Crecen los discursos que apuntan al miedo y hasta poderosos liderazgos políticos y religiosos en todo el mundo son construidos más en el temor que en la esperanza. El miedo hacia el otro, al desconocido, a la mezcla cultural y de los espacios, en un mundo que barre con las fronteras y donde las migraciones se tornan bíblicas.
Es decir, hay razones estructurales, de contexto, para la incomunicación y la ausencia de interactividad social.
Reconstruir la confianza es la clave para que las personas vuelvan, en las nuevas condiciones, a compartir, a conversar, a realizar una interactividad social donde el medio no sea el utilitarismo sino la solidaridad. Se requiere que el Estado vuelva a jugar un rol integrador, de protección frente a los abusos, que la política se torne transparente, que todos entendamos que vivimos ya en una casa de vidrio, que la educación de mejor calidad para todos sea el gran vehículo de la construcción de las oportunidades, que la democracia se abra más allá de la representación a formas más horizontales de participación que escuche a una sociedad integrada en un mundo con expresión propia.
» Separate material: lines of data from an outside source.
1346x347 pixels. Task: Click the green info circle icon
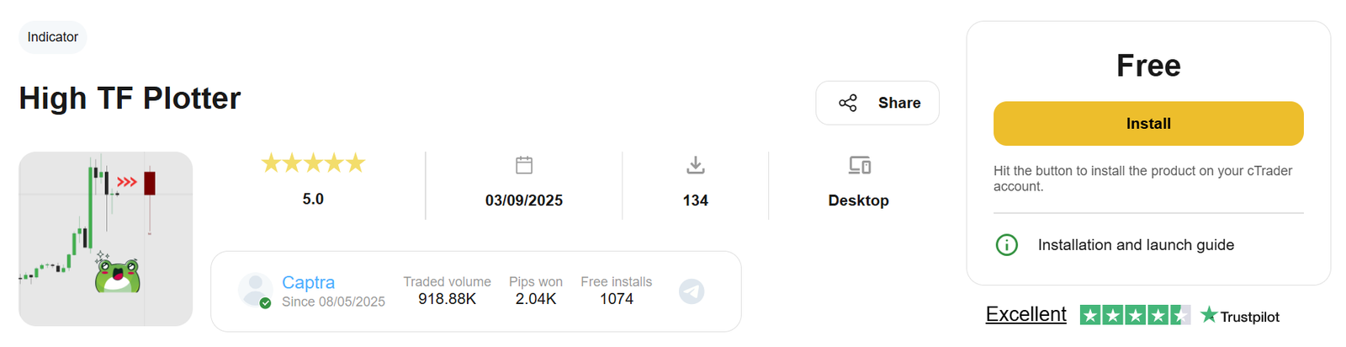(1006, 245)
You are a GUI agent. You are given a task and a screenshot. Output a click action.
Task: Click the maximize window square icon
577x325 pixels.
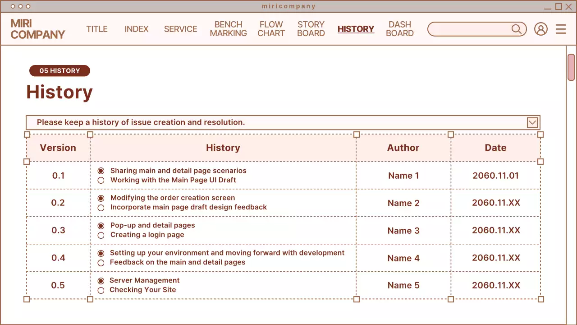click(559, 6)
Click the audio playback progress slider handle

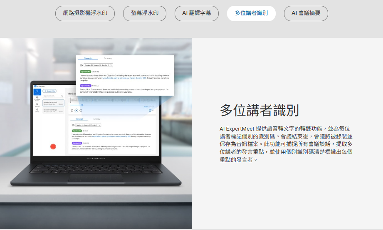[x=82, y=105]
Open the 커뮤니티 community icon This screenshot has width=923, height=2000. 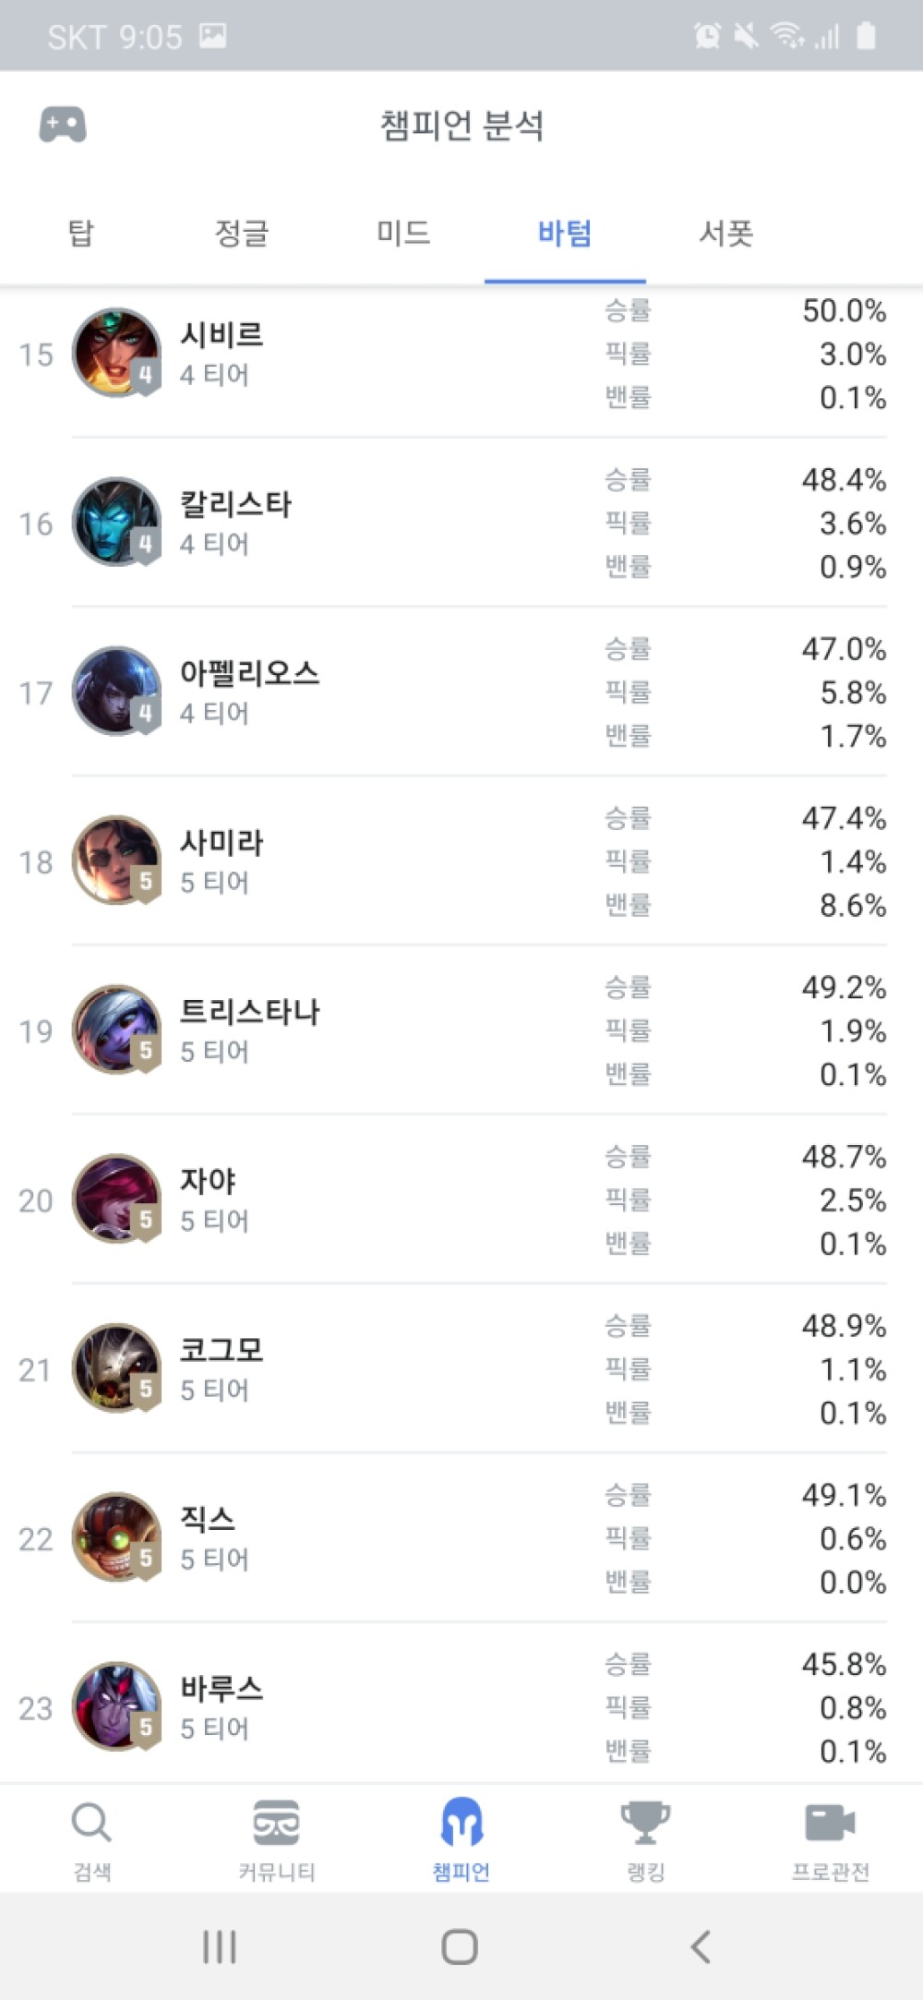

La revolución digital de las comunicaciones puede ser un gran mecanismo para recrear vínculos y expresiones, para aunar esfuerzos, para ejercer control y asegurar voz a los que no las han tenido.
Vivir en una sociedad compleja, donde lo lineal ya no sirve como canon interpretativo, sugiere desafíos enormes para reconstruir sociedad y para repolitizar, en un sentido noble, la vida de las personas.
A ello debemos abocarnos si queremos una sociedad que resocialice en términos colectivos, con una mirada comunitaria, con vínculos abiertos con las demás personas.
Una sociedad que no se hunda en el individualismo, en el consumismo auto referencial, en la estigmatización de los otros.

Una sociedad donde lo que prevalezcan sean los valores humanitarios, la defensa medioambiental de un planeta en riesgo y donde la creciente inteligencia artificial no reemplace a los seres humanos, sino sirva para que estos crezcan en tiempo y en cultura.